- [Task goal]: An exact reproduction of all entries is required.

- [Data]:
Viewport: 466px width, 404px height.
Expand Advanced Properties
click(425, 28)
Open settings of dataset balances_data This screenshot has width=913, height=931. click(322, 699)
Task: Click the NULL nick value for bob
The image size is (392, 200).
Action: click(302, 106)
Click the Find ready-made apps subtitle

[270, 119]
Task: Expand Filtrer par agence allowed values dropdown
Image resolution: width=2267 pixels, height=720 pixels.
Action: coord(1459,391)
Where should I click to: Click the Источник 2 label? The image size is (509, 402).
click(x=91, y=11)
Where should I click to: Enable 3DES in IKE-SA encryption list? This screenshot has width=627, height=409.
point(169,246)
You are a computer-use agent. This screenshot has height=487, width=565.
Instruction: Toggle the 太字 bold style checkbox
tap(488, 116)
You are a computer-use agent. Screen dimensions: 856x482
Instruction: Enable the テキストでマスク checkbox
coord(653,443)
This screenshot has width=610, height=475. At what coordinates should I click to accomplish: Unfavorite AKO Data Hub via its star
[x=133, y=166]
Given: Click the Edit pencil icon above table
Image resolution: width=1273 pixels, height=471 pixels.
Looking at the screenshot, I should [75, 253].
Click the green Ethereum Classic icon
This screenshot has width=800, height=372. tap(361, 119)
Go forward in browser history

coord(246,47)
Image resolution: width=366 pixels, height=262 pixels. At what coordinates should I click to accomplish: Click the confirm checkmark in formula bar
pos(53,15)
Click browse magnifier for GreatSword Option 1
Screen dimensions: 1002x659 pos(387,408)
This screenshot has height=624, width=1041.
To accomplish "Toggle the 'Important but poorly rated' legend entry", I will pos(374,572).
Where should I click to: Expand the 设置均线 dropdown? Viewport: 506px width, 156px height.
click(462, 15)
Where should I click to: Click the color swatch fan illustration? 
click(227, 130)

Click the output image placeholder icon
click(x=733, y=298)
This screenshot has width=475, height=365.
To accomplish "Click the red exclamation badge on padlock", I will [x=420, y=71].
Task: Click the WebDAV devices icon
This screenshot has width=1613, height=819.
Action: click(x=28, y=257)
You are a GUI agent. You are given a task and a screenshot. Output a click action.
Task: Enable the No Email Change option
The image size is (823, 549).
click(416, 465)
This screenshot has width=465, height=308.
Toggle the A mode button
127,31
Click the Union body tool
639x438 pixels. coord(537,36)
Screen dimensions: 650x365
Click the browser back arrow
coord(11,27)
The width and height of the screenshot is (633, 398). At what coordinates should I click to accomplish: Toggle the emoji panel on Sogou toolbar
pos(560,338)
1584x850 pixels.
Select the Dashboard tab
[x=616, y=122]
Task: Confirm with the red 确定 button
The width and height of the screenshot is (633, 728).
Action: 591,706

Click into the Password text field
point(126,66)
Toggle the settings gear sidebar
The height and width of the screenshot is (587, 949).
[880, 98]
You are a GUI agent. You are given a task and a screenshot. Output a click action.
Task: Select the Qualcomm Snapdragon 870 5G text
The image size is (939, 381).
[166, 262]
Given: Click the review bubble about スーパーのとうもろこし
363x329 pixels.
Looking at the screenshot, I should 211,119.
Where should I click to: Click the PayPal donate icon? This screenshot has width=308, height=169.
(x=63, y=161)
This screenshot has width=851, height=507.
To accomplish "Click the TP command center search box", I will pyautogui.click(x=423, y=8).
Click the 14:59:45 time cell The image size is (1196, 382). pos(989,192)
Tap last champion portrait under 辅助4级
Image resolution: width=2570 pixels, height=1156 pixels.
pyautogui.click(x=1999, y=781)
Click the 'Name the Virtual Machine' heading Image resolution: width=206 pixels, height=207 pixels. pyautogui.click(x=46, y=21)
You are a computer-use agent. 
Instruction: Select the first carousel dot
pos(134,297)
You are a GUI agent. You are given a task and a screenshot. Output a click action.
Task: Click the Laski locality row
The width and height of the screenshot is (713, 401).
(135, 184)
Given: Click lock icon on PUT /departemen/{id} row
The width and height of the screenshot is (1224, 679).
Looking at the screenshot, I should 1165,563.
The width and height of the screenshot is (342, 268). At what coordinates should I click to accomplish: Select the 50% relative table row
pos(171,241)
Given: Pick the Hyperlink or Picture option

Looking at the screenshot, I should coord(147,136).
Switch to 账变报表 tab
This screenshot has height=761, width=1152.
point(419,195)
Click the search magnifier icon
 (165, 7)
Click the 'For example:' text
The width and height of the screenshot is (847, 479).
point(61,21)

- [Output]:
Viewport: 466px width, 404px height.
Expand Advanced Properties
click(425, 28)
Open settings of dataset balances_data This screenshot has width=913, height=931. click(322, 699)
Task: Click the NULL nick value for bob
The image size is (392, 200).
Action: click(302, 106)
Click the Find ready-made apps subtitle

[270, 119]
Task: Expand Filtrer par agence allowed values dropdown
Image resolution: width=2267 pixels, height=720 pixels.
Action: coord(1459,391)
Where should I click to: Click the Источник 2 label? The image size is (509, 402).
click(x=91, y=11)
Where should I click to: Enable 3DES in IKE-SA encryption list? This screenshot has width=627, height=409.
point(169,246)
You are a computer-use agent. This screenshot has height=487, width=565.
Instruction: Toggle the 太字 bold style checkbox
tap(488, 116)
You are a computer-use agent. Screen dimensions: 856x482
Instruction: Enable the テキストでマスク checkbox
coord(653,443)
This screenshot has width=610, height=475. At what coordinates should I click to accomplish: Unfavorite AKO Data Hub via its star
[x=133, y=166]
Given: Click the Edit pencil icon above table
Image resolution: width=1273 pixels, height=471 pixels.
Looking at the screenshot, I should [75, 253].
Click the green Ethereum Classic icon
This screenshot has width=800, height=372. tap(361, 119)
Go forward in browser history

coord(246,47)
Image resolution: width=366 pixels, height=262 pixels. At what coordinates should I click to accomplish: Click the confirm checkmark in formula bar
pos(53,15)
Click browse magnifier for GreatSword Option 1
Screen dimensions: 1002x659 pos(387,408)
This screenshot has height=624, width=1041.
To accomplish "Toggle the 'Important but poorly rated' legend entry", I will pos(374,572).
Where should I click to: Expand the 设置均线 dropdown? Viewport: 506px width, 156px height.
click(462, 15)
Where should I click to: Click the color swatch fan illustration? 
click(227, 130)

Click the output image placeholder icon
click(x=733, y=298)
This screenshot has width=475, height=365.
To accomplish "Click the red exclamation badge on padlock", I will [x=420, y=71].
Task: Click the WebDAV devices icon
This screenshot has width=1613, height=819.
Action: click(x=28, y=257)
You are a GUI agent. You are given a task and a screenshot. Output a click action.
Task: Enable the No Email Change option
The image size is (823, 549).
click(416, 465)
This screenshot has width=465, height=308.
Toggle the A mode button
127,31
Click the Union body tool
639x438 pixels. coord(537,36)
Screen dimensions: 650x365
Click the browser back arrow
coord(11,27)
The width and height of the screenshot is (633, 398). At what coordinates should I click to accomplish: Toggle the emoji panel on Sogou toolbar
pos(560,338)
1584x850 pixels.
Select the Dashboard tab
[x=616, y=122]
Task: Confirm with the red 确定 button
The width and height of the screenshot is (633, 728).
Action: 591,706

Click into the Password text field
point(126,66)
Toggle the settings gear sidebar
The height and width of the screenshot is (587, 949).
[880, 98]
You are a GUI agent. You are given a task and a screenshot. Output a click action.
Task: Select the Qualcomm Snapdragon 870 5G text
The image size is (939, 381).
[166, 262]
Given: Click the review bubble about スーパーのとうもろこし
363x329 pixels.
Looking at the screenshot, I should 211,119.
Where should I click to: Click the PayPal donate icon? This screenshot has width=308, height=169.
(x=63, y=161)
This screenshot has width=851, height=507.
To accomplish "Click the TP command center search box", I will pyautogui.click(x=423, y=8).
Click the 14:59:45 time cell The image size is (1196, 382). pos(989,192)
Tap last champion portrait under 辅助4级
Image resolution: width=2570 pixels, height=1156 pixels.
pyautogui.click(x=1999, y=781)
Click the 'Name the Virtual Machine' heading Image resolution: width=206 pixels, height=207 pixels. pyautogui.click(x=46, y=21)
You are a computer-use agent. 
Instruction: Select the first carousel dot
pos(134,297)
You are a GUI agent. You are given a task and a screenshot. Output a click action.
Task: Click the Laski locality row
The width and height of the screenshot is (713, 401).
(135, 184)
Given: Click lock icon on PUT /departemen/{id} row
The width and height of the screenshot is (1224, 679).
Looking at the screenshot, I should 1165,563.
The width and height of the screenshot is (342, 268). At what coordinates should I click to accomplish: Select the 50% relative table row
pos(171,241)
Given: Pick the Hyperlink or Picture option

Looking at the screenshot, I should coord(147,136).
Switch to 账变报表 tab
This screenshot has height=761, width=1152.
point(419,195)
Click the search magnifier icon
 (165, 7)
Click the 'For example:' text
The width and height of the screenshot is (847, 479).
point(61,21)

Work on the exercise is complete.